- East Zangezur Economic Region in Azerbaijan
- Country: Azerbaijan
- Established: 7 July 2021

Area
- • Total: 7,448 km^{2} (2,876 sq mi)

Population (2021)
- • Total: 343,500
- • Density: 46.12/km^{2} (119.4/sq mi)
- HDI (2022): 0.706 high · 9th

= East Zangezur Economic Region =

Economic region of Azerbaijan

The East Zangezur Economic Region (Şərqi Zəngəzur iqtisadi rayonu) is one of the 14 economic regions of Azerbaijan. It borders Iran to the south and Armenia to the west, as well as the economic regions of Karabakh, and Ganja-Dashkasan. The region consists of the districts of Kalbajar, Lachin, Qubadli, Zangilan, and Jabrayil. It has an area of 7,448 km2. Its population (the refugees and IDPs living outside the economic region in Azerbaijan) was estimated to be at 343.5 thousand people in January 2021.

== History ==
East Zangezur Economic Region was established on 7 July 2021 as part of a reform of the economic region system of Azerbaijan. Its territory mostly corresponded to the Kalbajar-Lachin Economic Region before 2021, which included the districts of all of its current districts, except Jabrayil.

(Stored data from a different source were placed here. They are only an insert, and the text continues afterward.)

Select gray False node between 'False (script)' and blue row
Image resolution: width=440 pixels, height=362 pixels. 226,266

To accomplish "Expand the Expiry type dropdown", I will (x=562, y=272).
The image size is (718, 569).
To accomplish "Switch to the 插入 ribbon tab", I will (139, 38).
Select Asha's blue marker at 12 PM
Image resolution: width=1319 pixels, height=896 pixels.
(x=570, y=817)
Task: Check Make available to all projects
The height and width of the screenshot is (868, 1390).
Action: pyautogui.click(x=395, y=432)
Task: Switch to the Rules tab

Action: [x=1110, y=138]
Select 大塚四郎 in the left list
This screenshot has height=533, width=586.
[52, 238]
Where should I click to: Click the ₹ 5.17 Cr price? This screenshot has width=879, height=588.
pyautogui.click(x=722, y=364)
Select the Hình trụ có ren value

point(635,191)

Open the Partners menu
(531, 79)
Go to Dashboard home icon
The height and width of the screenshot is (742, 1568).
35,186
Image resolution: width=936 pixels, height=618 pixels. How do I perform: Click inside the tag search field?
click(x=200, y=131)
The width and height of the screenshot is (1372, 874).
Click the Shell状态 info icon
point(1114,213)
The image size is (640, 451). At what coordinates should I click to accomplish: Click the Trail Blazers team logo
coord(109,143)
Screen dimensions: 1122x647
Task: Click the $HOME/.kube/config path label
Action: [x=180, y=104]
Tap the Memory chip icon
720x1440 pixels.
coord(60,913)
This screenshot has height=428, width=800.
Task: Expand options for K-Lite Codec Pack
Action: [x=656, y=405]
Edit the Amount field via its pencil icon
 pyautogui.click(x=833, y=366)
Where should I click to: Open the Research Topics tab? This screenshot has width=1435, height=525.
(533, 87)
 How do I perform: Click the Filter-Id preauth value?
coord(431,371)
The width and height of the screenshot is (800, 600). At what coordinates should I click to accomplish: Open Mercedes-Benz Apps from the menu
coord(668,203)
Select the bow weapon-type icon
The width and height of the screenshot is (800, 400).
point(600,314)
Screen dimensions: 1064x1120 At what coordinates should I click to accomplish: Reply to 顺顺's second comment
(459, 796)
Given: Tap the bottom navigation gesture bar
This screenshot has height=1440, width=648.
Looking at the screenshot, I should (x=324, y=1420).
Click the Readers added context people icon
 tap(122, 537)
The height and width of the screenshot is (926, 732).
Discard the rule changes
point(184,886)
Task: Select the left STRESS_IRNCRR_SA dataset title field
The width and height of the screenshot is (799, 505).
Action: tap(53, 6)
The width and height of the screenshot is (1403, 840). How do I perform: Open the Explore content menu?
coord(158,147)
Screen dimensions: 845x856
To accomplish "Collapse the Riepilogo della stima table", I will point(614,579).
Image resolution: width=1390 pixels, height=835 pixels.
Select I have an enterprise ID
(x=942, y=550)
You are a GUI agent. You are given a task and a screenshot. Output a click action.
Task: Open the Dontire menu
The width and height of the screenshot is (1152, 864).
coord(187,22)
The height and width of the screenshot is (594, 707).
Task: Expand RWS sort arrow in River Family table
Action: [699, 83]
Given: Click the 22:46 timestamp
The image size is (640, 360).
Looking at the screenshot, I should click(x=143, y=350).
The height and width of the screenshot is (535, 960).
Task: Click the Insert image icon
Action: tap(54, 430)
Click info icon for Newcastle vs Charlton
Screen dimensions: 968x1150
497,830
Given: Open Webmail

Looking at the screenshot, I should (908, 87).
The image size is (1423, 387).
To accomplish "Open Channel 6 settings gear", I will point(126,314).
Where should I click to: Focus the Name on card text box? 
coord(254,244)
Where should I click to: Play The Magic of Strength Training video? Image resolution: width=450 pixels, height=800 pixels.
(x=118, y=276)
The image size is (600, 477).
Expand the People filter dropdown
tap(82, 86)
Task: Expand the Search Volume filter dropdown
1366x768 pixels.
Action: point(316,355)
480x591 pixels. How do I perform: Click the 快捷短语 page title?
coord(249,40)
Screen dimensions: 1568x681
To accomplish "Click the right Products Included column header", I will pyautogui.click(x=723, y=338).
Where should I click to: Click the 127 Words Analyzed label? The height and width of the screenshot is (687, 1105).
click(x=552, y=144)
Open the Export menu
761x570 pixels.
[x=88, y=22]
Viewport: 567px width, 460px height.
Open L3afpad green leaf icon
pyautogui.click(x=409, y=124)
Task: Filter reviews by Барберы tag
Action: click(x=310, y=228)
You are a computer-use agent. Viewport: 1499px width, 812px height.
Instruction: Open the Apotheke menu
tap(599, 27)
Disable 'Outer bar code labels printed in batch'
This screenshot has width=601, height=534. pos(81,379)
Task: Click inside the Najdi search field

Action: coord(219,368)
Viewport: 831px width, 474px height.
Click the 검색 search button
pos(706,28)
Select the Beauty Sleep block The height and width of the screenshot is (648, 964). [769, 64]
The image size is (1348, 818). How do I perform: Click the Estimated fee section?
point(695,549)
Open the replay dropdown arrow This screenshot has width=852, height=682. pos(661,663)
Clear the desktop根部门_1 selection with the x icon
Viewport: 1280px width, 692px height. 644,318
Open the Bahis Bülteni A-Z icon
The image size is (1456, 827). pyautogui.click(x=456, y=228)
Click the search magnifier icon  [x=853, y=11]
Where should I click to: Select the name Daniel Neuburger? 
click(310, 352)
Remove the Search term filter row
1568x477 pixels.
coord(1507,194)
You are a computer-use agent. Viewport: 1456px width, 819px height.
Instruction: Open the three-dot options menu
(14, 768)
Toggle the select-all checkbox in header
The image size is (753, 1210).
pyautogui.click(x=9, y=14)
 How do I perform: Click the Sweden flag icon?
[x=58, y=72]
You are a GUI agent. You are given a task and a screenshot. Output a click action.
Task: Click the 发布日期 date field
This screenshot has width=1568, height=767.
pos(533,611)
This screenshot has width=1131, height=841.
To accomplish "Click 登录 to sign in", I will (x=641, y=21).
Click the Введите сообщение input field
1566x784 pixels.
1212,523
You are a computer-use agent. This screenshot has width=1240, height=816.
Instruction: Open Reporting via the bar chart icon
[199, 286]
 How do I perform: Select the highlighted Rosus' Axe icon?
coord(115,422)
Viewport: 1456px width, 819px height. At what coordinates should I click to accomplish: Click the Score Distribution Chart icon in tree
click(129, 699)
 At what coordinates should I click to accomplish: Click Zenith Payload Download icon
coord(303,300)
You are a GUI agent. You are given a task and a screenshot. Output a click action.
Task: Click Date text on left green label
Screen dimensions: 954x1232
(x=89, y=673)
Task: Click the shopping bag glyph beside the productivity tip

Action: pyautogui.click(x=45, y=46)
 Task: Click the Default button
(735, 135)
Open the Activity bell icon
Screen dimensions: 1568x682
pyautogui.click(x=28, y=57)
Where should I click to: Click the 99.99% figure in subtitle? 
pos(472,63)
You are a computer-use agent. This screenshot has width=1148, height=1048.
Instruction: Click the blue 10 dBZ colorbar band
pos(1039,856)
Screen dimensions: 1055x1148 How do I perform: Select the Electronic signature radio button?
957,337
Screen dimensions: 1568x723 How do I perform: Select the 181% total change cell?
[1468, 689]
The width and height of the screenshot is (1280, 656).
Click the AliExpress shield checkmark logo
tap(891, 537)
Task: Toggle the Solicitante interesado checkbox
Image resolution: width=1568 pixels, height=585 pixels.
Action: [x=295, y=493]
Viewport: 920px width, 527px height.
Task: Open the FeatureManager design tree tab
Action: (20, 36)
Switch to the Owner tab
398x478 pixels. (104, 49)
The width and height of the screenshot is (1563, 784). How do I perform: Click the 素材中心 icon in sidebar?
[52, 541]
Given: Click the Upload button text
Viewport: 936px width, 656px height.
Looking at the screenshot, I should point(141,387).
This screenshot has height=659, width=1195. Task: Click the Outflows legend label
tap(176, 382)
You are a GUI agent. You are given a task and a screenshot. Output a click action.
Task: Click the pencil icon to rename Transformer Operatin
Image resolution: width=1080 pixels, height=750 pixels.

According to researcher Laurence Broers, the region's new name, East Zangezur, is motivated by Azerbaijani irredentism; it borders Armenia's Syunik province, implying that there is a "Western Zangezur"—that is, Syunik itself. A few days after the Eastern Zangezur Economic region was created, Azerbaijani president Ilham Aliyev announced in a speech: "Western Zangezur is our ancestral land … we must return there, and we will return."